The Southern Pacific Railroad operated on kind of a “pay as you go” basis. The Railroad had title to land through “patents.” In exchange for these patents, the Railroad owners were required to build the line within a specific time. The Railroad could sell the land to raise the cash to continue building. This process had been successful on the Central Pacific. But California had complications: The Mussel Slough Shooting, and specifically James Patterson’s role, was based on the position that the Railroad didn’t legally own the land they were selling. Settlers claimed they had violated the patents, and forfeited ownership.
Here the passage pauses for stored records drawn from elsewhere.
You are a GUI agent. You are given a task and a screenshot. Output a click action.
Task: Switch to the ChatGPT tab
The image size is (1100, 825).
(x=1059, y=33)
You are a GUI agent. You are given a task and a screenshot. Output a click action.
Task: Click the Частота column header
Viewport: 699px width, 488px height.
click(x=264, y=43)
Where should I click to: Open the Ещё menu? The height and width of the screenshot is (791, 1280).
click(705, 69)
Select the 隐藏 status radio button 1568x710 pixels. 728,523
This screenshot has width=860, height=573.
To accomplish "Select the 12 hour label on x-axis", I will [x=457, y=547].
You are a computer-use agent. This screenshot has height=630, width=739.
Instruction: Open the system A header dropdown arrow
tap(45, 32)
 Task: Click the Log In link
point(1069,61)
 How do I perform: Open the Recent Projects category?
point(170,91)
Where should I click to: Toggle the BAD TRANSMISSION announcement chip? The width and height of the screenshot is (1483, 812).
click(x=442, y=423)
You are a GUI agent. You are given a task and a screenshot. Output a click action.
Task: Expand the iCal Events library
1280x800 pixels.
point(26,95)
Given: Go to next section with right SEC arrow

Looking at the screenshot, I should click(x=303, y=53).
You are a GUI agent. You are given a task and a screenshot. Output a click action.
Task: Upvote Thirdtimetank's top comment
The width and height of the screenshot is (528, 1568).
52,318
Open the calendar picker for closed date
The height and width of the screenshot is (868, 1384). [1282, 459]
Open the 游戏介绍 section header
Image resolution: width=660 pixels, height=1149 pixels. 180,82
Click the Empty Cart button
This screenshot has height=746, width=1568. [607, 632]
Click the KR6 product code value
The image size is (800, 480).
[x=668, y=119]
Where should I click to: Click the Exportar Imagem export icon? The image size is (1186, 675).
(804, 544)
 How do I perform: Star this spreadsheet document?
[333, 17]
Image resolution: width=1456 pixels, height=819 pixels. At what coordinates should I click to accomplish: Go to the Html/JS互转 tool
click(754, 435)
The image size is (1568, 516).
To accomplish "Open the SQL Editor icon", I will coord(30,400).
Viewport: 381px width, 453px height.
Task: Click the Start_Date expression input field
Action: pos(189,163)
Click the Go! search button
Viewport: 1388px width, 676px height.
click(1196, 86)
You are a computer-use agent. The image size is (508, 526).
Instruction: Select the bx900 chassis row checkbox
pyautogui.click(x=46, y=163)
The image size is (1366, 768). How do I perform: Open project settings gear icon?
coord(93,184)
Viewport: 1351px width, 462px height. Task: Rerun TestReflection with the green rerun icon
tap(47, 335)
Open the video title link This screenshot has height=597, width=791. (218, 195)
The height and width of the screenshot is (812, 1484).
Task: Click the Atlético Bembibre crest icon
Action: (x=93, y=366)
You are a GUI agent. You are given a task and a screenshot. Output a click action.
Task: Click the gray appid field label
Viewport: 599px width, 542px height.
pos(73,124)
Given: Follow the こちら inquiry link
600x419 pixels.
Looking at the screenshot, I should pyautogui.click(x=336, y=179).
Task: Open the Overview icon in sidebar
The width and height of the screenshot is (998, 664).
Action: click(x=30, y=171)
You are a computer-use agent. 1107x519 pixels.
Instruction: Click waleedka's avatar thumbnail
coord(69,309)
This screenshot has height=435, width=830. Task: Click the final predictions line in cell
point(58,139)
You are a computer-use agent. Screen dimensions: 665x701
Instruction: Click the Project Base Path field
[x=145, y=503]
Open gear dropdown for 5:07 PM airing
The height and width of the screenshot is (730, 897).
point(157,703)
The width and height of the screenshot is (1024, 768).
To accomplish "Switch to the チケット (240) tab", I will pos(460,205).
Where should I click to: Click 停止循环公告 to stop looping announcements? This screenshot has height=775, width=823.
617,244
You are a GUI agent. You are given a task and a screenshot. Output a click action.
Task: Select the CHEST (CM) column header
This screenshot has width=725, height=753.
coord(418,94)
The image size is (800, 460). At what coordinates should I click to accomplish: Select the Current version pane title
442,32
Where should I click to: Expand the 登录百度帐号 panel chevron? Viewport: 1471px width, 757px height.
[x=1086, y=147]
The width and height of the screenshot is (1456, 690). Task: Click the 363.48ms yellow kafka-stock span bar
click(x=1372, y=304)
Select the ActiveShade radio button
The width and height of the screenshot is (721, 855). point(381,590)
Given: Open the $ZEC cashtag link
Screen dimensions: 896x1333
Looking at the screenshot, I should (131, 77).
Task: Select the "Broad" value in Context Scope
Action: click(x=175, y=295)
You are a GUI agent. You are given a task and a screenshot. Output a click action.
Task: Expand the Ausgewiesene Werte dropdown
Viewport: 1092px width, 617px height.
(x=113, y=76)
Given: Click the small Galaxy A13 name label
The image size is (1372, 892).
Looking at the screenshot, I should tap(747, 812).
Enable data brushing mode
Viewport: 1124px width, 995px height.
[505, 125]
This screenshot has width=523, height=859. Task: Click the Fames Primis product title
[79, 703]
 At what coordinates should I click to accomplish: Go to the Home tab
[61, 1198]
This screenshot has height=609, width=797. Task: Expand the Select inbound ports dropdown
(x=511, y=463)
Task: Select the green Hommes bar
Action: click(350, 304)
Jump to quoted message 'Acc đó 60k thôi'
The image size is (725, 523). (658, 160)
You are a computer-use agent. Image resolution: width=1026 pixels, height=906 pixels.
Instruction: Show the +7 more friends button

The California Supreme Court ruled in favor of the settlers, but the Railroad went to the Federal Courts. Following the release of the Mussel Slough Five, James Patterson and Thomas J. McQuiddy began making frequent and harsh speeches against the railroad all over California, focusing on the same ownership issue and the Railroad’s refusal to obey California law. Unknown, the Railroad, and specifically the Pacific Improvement Company (“PIC”) was being pulled to its financial limits. The Railroad was running out of cash and taking out loans to cover construction. During 1883 and 1884 when Patterson and McQuiddy were roiling the Railroad, the railroad was concerned about its credit rating. In 1884, the Franchise Tax Board taxed the railroad rolling back stock, which was already pledged as collateral on loans. If Patterson succeeded with his speeches, the Railroad and the four owners would all go broke.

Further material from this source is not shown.